A special needs trust is an estate planning tool geared toward a person with special needs. It may be used protect and manage an inheritance for a child with special needs. It may be used when a person needs assets managed on their behalf in such a way that it does not compromise their access to government benefits. It may also be used to receive assets from a legal settlement, often when the recipient is a minor.
4 Reasons for a Special Needs Trust
Here are a few examples of some of the most common reasons for establishing a special needs trust.
1. Establishing a Trustee
Trusts are designed to receive and protect assets. But you also can use your trust to name a trustee who will manage those assets on behalf of your child with special needs in your absence.
If your beneficiary is incapable of managing their own finances, the trustee will guard their assets and take an administrative role in spending decisions. The trustee will also make sure the use of all trust assets adheres to the guidelines set in that trust.
Your chosen trustee may be a trusted family member, but in some cases it may make sense to go with someone from outside the family. Your attorney can help you determine who is best suited for the position.
2. Wealth Preservation
Another reason to use a special needs trust is to preserve wealth for the benefit of your special needs children. Wealth preservation is one of the most common reasons to establish any kind of trust and that is one of the benefits that comes with a special needs trust. You will be able to pass down assets without having to worry about applicable taxes or other issues that could restrict the amount of money your beneficiary receives.
3. Protecting Government Benefits
Leaving assets outright to a person with disabilities could potentially jeopardize the government benefits they receive. Programs such as Supplemental Security Income (SSI), Medicaid and others often have income restrictions for the recipient to qualify. By keeping assets in a trust and managing the dispersal of those assets, you can ensure your child with special needs will still qualify for those government benefits while also remaining financially secure through their carefully managed inheritance.
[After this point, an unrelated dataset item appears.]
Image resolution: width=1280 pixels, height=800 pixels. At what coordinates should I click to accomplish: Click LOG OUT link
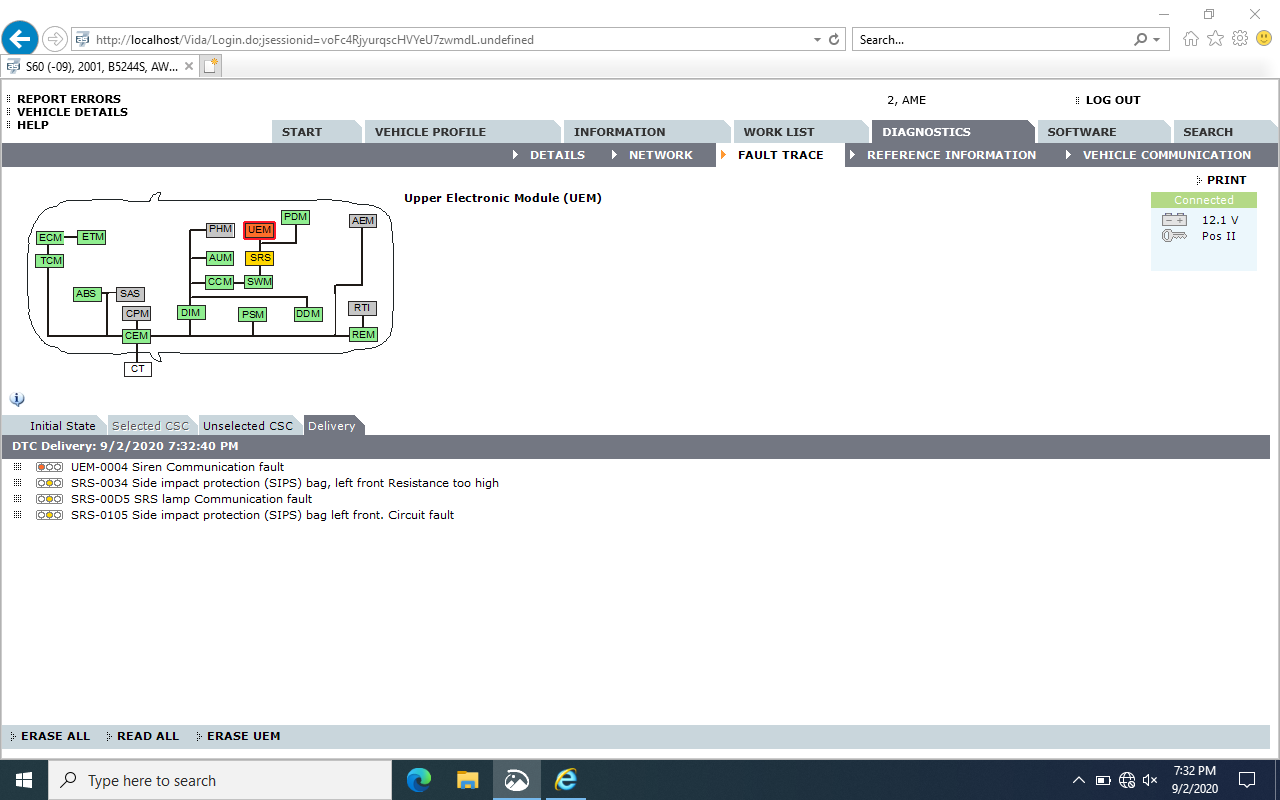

4. Protecting Assets from Creditors or Divorce
A special needs trust is highly effective at preventing creditors from going after assets if they attempt to sue your beneficiary.
A special needs trusts can be useful in the event of divorce, and in some cases may even be required as part of the agreement. The trust may be used to receive child support for the benefit of the disabled child, so those assets will not be considered when determining the child’s qualification for government benefits. It can also be used in a divorce to receive any assets that are specifically earmarked for that disabled child’s future use.